As I sit down to continue this post after a few days, I realize anew how much of a cultural and religious commentator I am not. Just a simple parish priest, who now has a hospital and nursing homes as a parish.
But many of my "parishioners" are unaffiliated Catholics, or more properly put, formerly affiliated Catholics. They had to start somewhere! For some their parish was closed; in other cases they relocated and never returned to regular Mass attendance. Still others participated in a parish for several years and then fell away for whatever reason. I have met people in all of these categories, and listened to their stories.
Only through honest, open, and willing dialogue do full stories surface. I would seek and cite them not merely for an argument, but for a better survey of the religious and spiritual landscape. These recent accounts could happen to any pastoral minister at any time. They prompt questions that admit of no swift and satisfactory response.
A. What is it about people that moves them to jettison their religious identification/practice?
B. What is it about people's religious identification/practice that foments their gradual distancing or precipitous rebellion from it?
A:
People (among whom I must include myself!): A priest is a "company man," and one may find it hard to believe that he can lose the sense of being, as St. Augustine said, "a Christian among you." I hope that priests would attend Mass weekly, even daily, if they were not celebrants of Mass. Flowing from the faithful and devout offering of Mass, too, is a "devout life" in every sense of the term, with attentiveness to Our Lady and the Saints, to worthy reading and other diversions. I have not been surprised to learn how the good example of individual priests has been a "selling point" for the Catholic faith. Such was my own experience.
Priests need to cultivate a demeanor that draws people to the Lord. So many people I've met were turned off by a priest because of a sour encounter. Isn't everyone "entitled" to a bad day? It would seem that representatives of God are not, for they are always watched for their choice and tone of words, etc. Actually, nobody is "entitled" to a bad day, but we should not be surprised when one happens. Of course, we must distinguish bad days from bad patterns, and note many examples of the latter, which happens when priests get isolated from people and stop engaging in good pursuits such as prayer and exercise.
But people can be stubborn. They can allow one unfortunate moment to foment a lifetime of practical apostasy (i.e. rejecting the faith by default). But what is practical apostasy if not the dissolution of a relationship--which happens in many parish and family situations because of a misunderstanding, silly argument, or other human foible?
B:
People's religious identification and practice: If religion has been reduced for one's lifetime to superstition, "hedging your bets," at a point of genuine enlightenment (or at the suggestion of an unsympathetic cynic or evangelical atheist) the tabernacle of cards may collapse. Misinformation abounds. Get thee to a catechism! Fulton Sheen said that what most foes of Catholicism reject is their mistaken notion of Catholicism and not the real deal; except he didn't use the phrase "real deal."

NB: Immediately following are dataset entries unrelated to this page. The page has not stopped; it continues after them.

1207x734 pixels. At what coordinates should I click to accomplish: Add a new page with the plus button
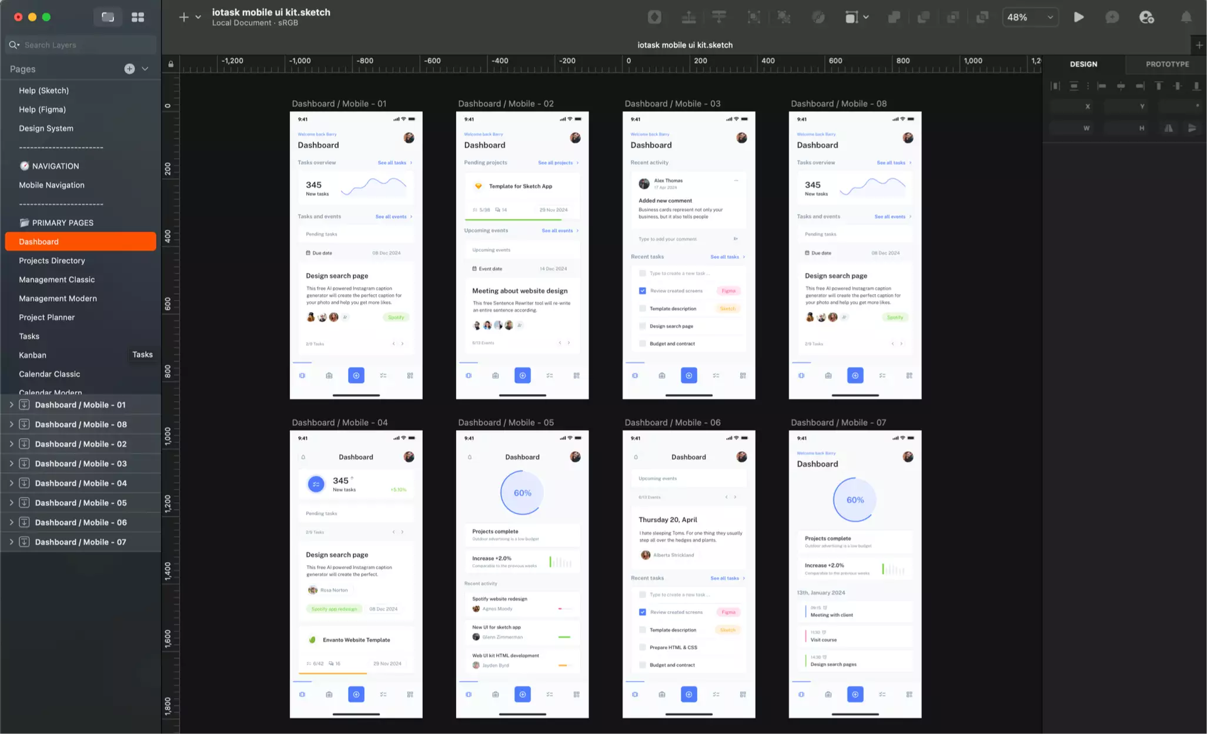[x=129, y=69]
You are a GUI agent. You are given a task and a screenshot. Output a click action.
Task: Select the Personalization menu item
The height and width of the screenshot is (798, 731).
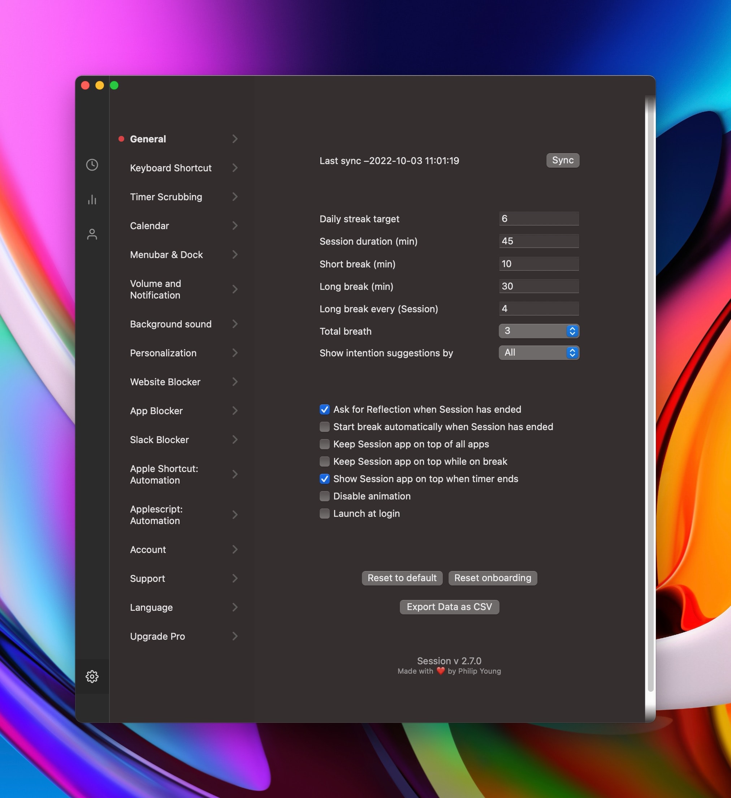click(163, 353)
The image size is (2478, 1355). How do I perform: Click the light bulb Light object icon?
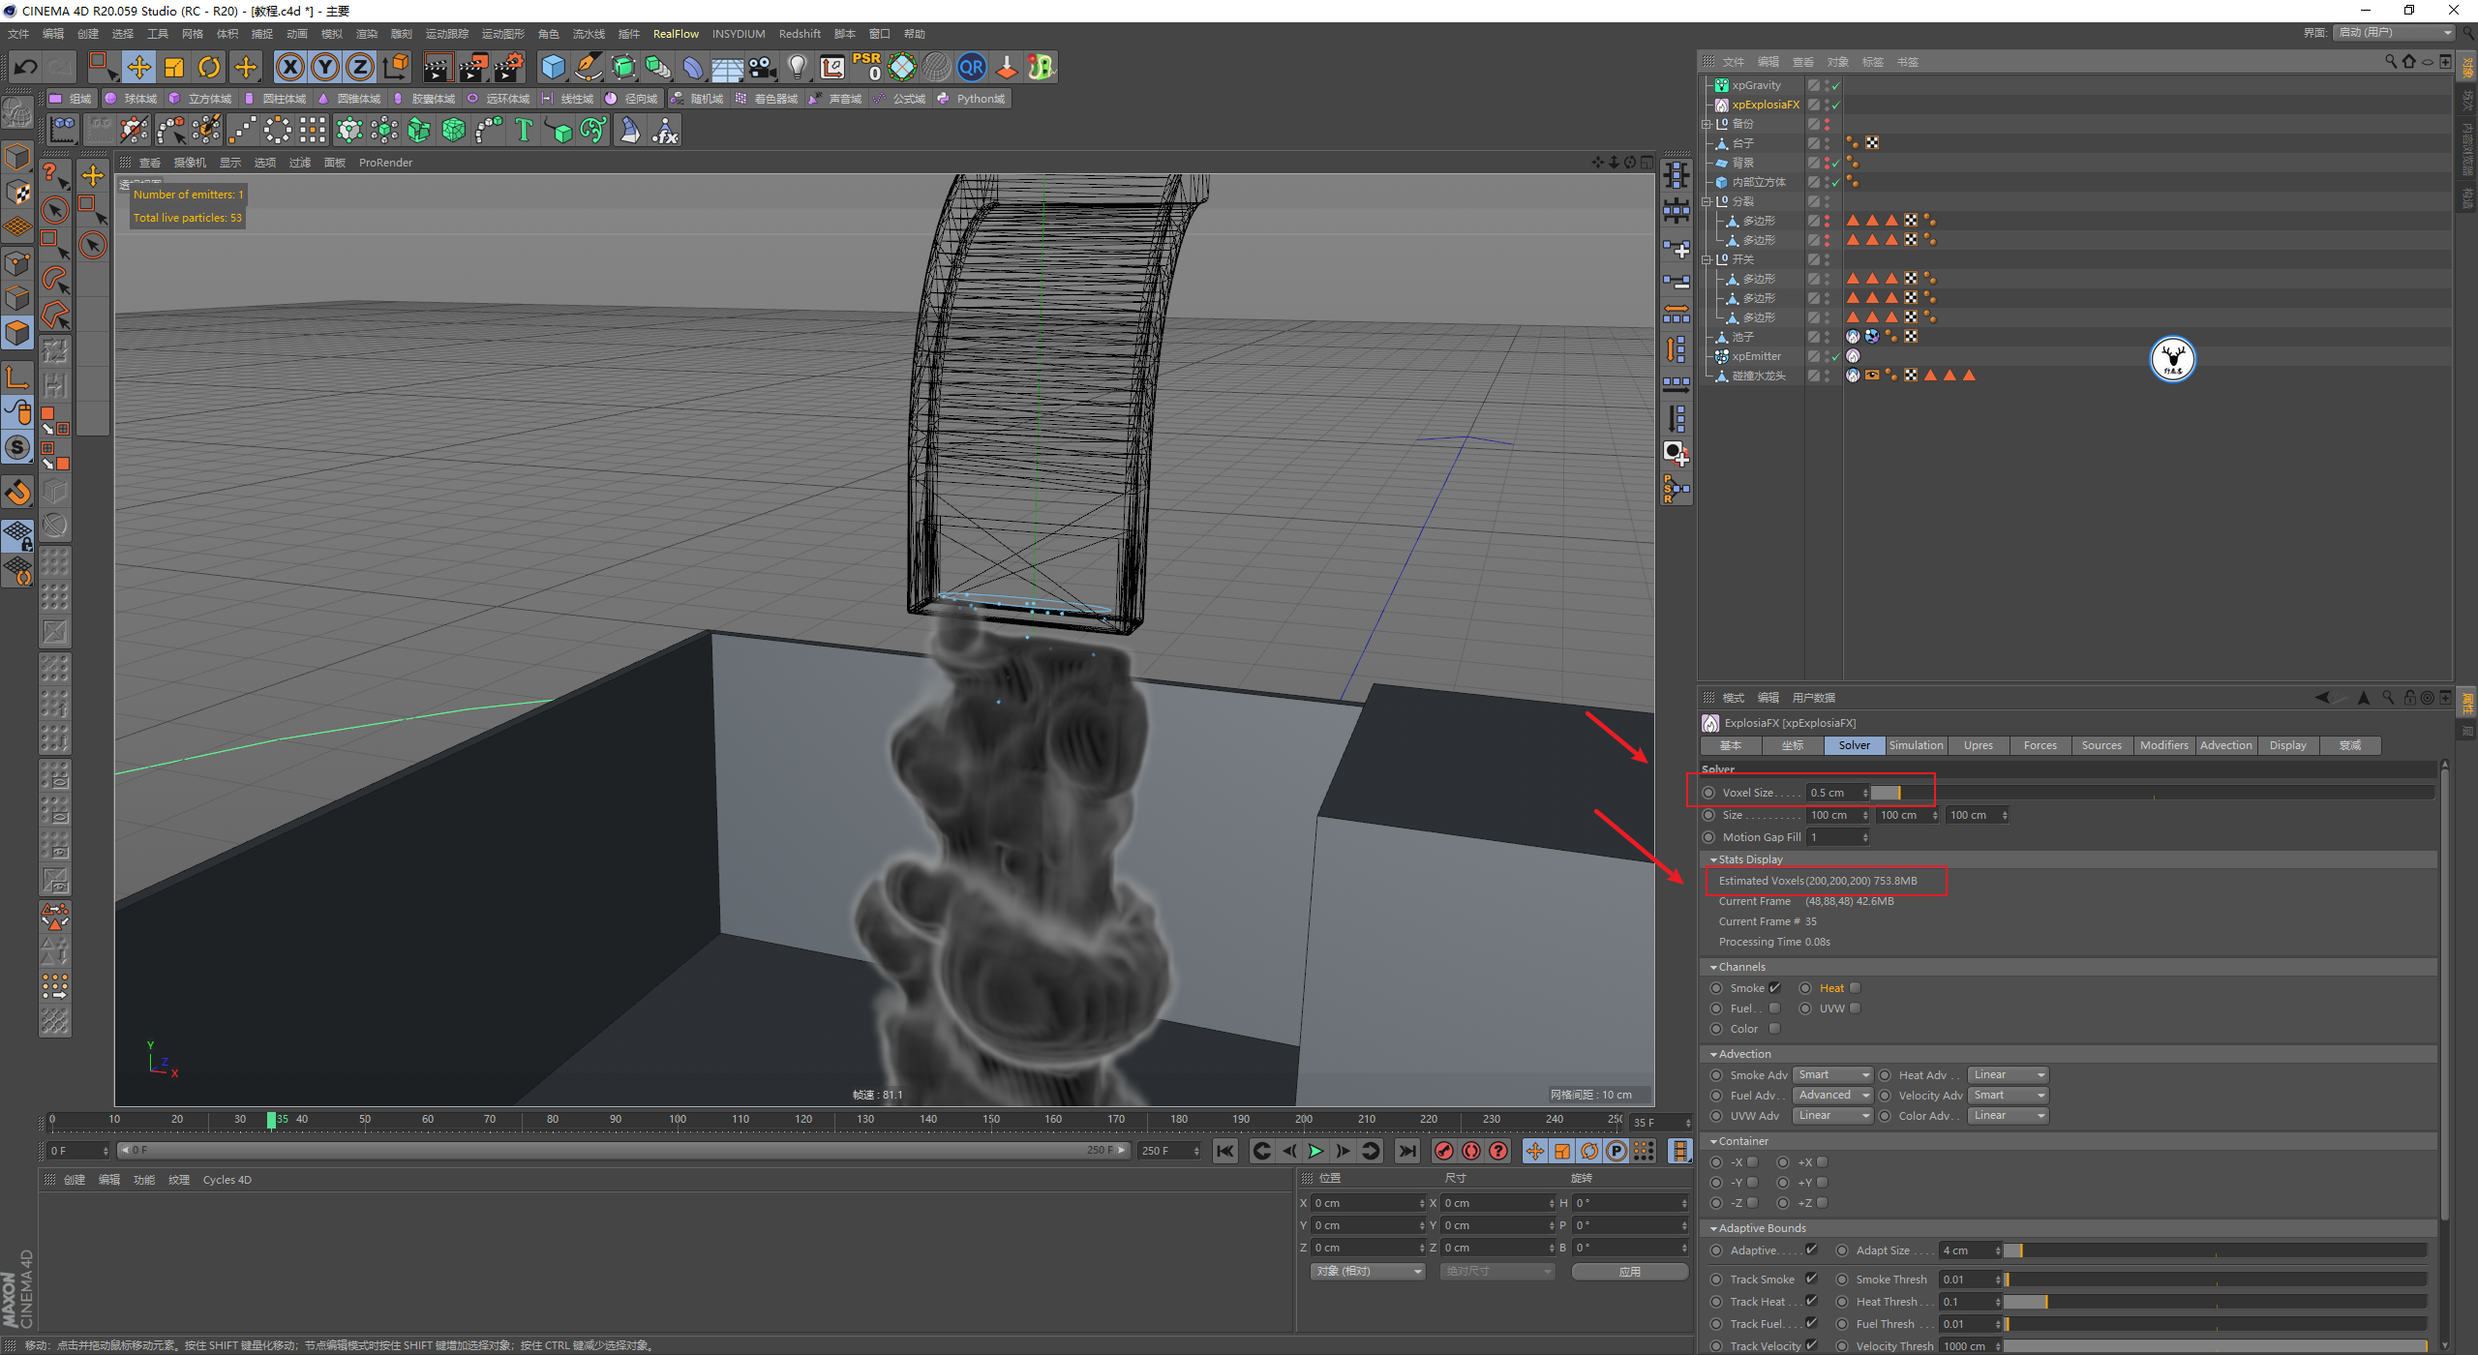[797, 67]
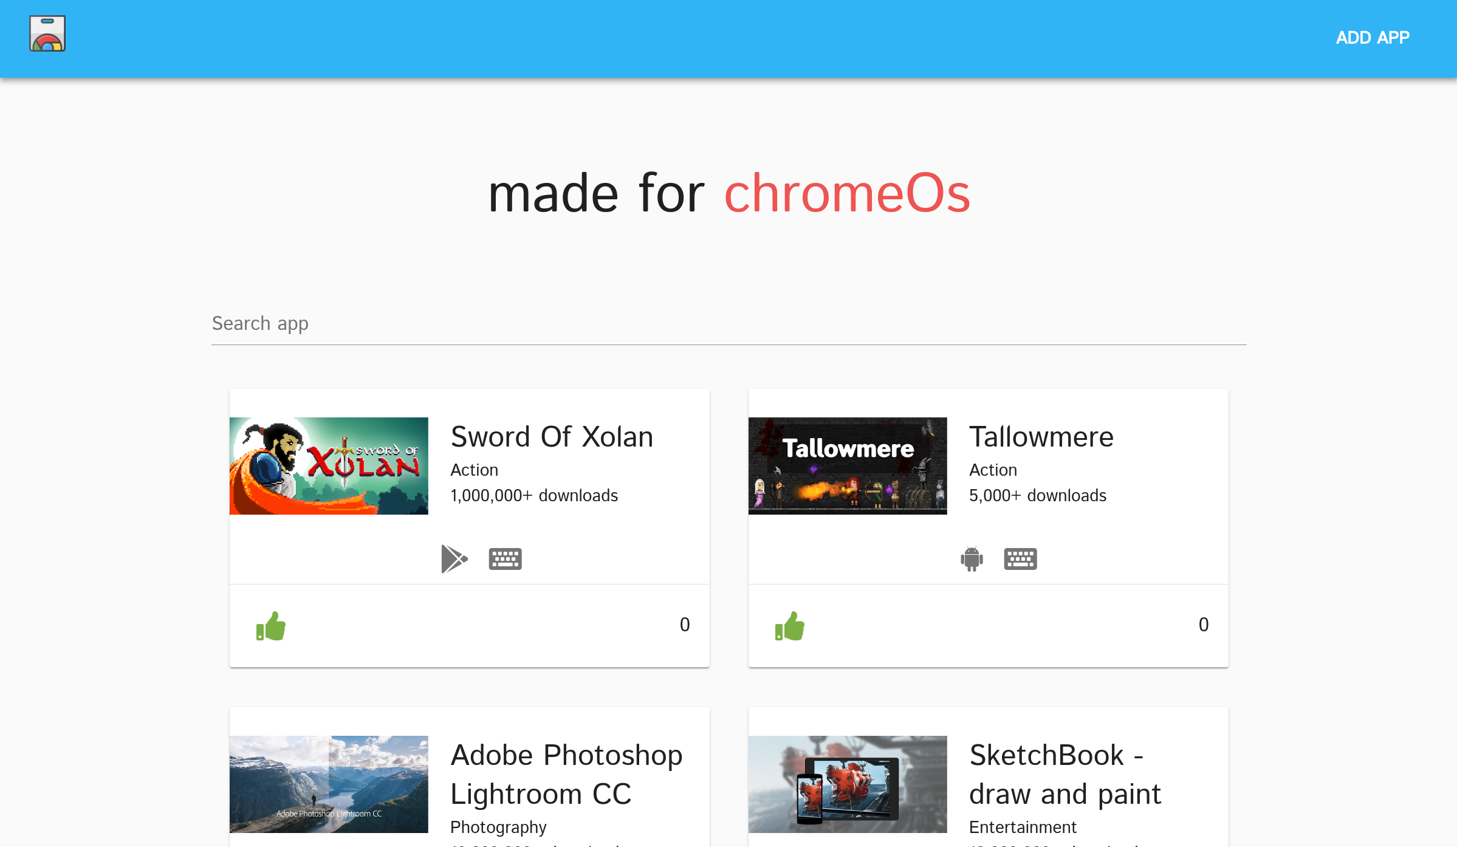
Task: Open the Adobe Photoshop Lightroom CC title
Action: [566, 773]
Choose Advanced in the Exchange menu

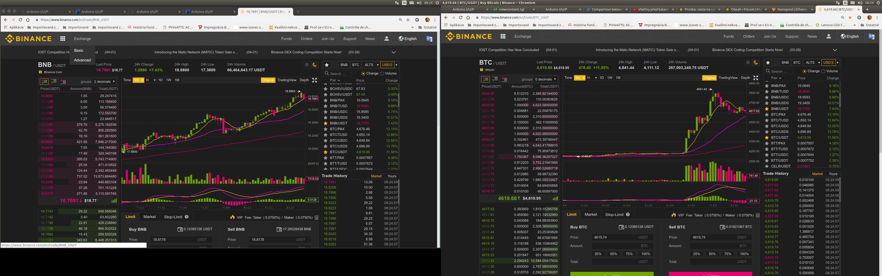83,60
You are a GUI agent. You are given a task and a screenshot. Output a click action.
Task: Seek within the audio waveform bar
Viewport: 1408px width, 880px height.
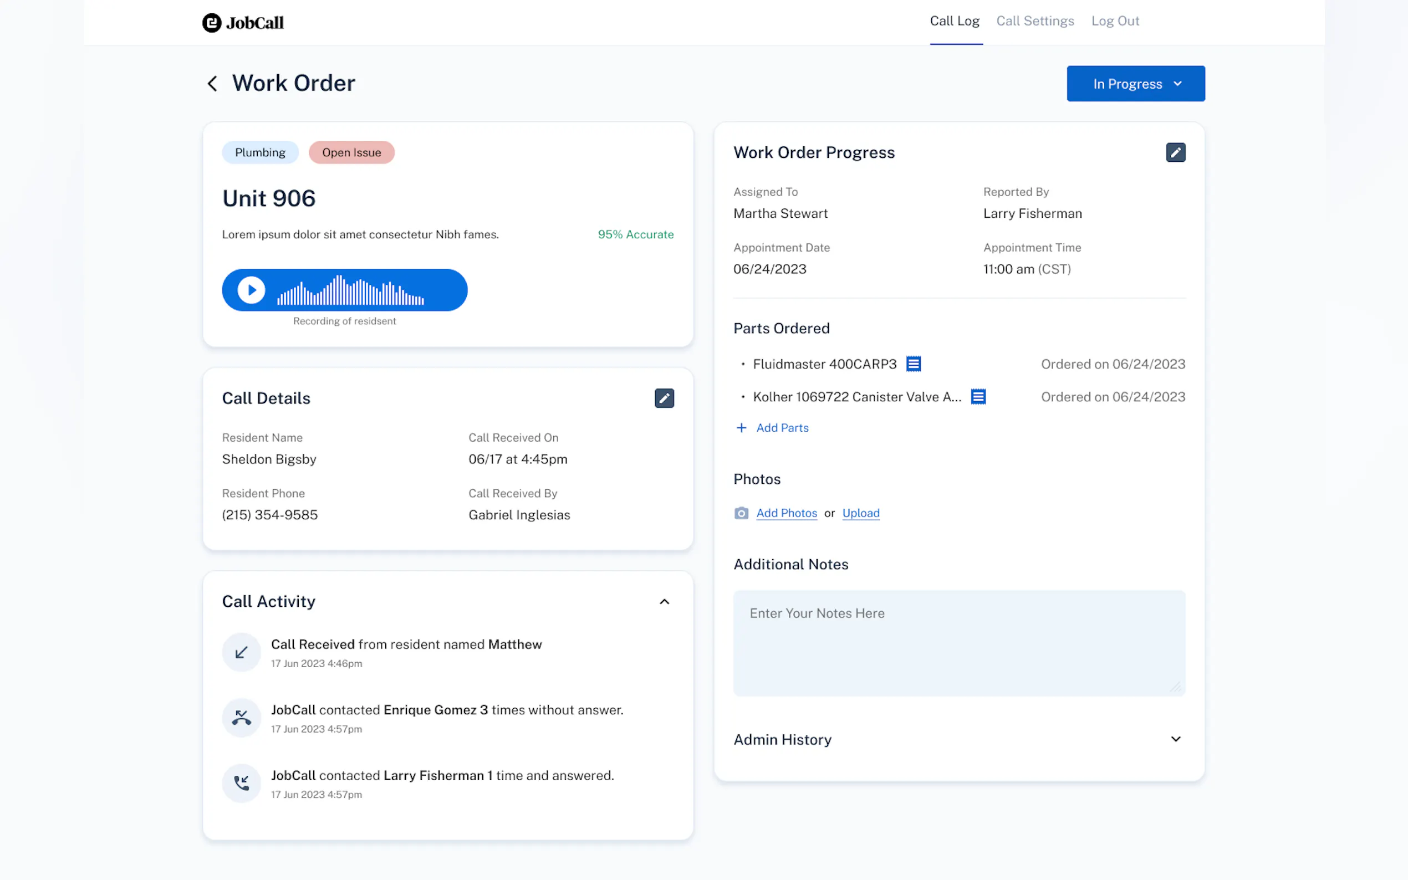tap(350, 291)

Some religionists of any stripe can get so caught up in their leader of worship (priest, minister, rabbi, imam...) that when he or she departs, they lose their interest. I have written before on people who turn down (for what?) their faith because Msgr. Pierogie-san looked funny at me in 1972, or took out the altar rail, or put in an altar rail, or railed from the altar on leaving Mass early. While there are many cases of genuinely traumatic instances--more than credit is typically afforded--some people need a sense of perspective (and in my hubris, "I'm just the one to give it to 'em!") and others just might be looking for an excuse.
Yet amid the poor examples who have soured people's experience of Catholicism, there are many good ones. I partially attribute my vocation to them. Longing for the parochial equivalent of Greece's Golden Age, however, does no justice to the present leadership--not to neglect the present parish roll who most fully express the unity of the Mystical Body when all parts are functioning to their utmost.
At the hospital I am daily reminded of Pope Francis' now-famous reference to the Church as a field-hospital for the wounded. That "Model of the Church" belongs right up there with those of Avery Dulles. When I enter someone's room, their sacred space for recuperation and reconsideration, I often find someone for whom the Catholic faith is a thing of their past, but in those moments I want to foster another soul for whom the Catholic Faith can become a thing of their present and future.